- _WHAT THE TASK REQUIRES_:
In the records that follow, find each line with the word "Data" and copy it.

═════ RECORDS FOR PROCESSING ═════

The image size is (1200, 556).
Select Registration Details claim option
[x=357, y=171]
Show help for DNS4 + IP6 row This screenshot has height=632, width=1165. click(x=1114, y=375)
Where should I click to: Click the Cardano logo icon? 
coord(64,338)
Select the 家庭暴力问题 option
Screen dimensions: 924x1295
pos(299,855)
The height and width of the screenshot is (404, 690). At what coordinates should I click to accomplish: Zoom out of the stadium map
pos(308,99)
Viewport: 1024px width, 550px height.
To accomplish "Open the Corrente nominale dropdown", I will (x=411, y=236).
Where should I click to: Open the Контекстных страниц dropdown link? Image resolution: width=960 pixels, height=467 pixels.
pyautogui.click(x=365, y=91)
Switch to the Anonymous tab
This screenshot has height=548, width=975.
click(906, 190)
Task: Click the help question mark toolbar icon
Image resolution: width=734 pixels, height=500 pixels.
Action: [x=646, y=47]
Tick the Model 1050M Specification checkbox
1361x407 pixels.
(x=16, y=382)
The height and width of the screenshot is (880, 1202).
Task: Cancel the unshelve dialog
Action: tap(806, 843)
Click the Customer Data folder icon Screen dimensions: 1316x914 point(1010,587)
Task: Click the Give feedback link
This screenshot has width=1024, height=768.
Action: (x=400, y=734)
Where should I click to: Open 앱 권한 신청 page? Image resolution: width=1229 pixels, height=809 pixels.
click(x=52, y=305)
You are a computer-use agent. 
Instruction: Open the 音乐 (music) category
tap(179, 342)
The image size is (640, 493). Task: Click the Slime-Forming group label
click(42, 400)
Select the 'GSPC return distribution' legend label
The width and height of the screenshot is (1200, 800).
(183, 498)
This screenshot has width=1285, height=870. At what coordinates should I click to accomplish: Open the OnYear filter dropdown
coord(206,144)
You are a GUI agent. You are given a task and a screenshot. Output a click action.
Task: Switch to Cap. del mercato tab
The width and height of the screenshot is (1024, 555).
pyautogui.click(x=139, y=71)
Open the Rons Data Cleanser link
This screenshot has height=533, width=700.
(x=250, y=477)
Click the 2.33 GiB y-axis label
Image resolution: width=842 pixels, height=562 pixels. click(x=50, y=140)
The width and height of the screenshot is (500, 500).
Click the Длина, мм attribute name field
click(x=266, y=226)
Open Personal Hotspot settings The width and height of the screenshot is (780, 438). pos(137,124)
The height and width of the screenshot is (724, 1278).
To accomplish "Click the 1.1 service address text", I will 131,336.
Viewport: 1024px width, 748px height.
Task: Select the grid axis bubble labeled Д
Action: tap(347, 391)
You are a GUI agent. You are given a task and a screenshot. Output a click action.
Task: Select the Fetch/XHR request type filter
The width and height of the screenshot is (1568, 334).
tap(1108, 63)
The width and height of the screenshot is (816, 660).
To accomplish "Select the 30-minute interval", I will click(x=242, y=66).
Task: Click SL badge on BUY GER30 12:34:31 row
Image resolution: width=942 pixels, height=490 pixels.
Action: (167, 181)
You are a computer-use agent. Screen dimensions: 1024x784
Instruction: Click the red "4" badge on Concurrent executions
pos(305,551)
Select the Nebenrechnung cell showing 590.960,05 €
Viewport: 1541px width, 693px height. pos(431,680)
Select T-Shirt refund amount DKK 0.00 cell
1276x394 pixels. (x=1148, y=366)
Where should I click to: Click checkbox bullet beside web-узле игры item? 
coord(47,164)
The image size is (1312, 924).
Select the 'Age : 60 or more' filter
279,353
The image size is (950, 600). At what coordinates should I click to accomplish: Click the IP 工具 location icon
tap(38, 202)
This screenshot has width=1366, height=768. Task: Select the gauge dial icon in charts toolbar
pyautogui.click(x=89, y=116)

═════

- _RESULT OF THE TASK_:
Click the Customer Data folder icon Screen dimensions: 1316x914 point(1010,587)
Open the Rons Data Cleanser link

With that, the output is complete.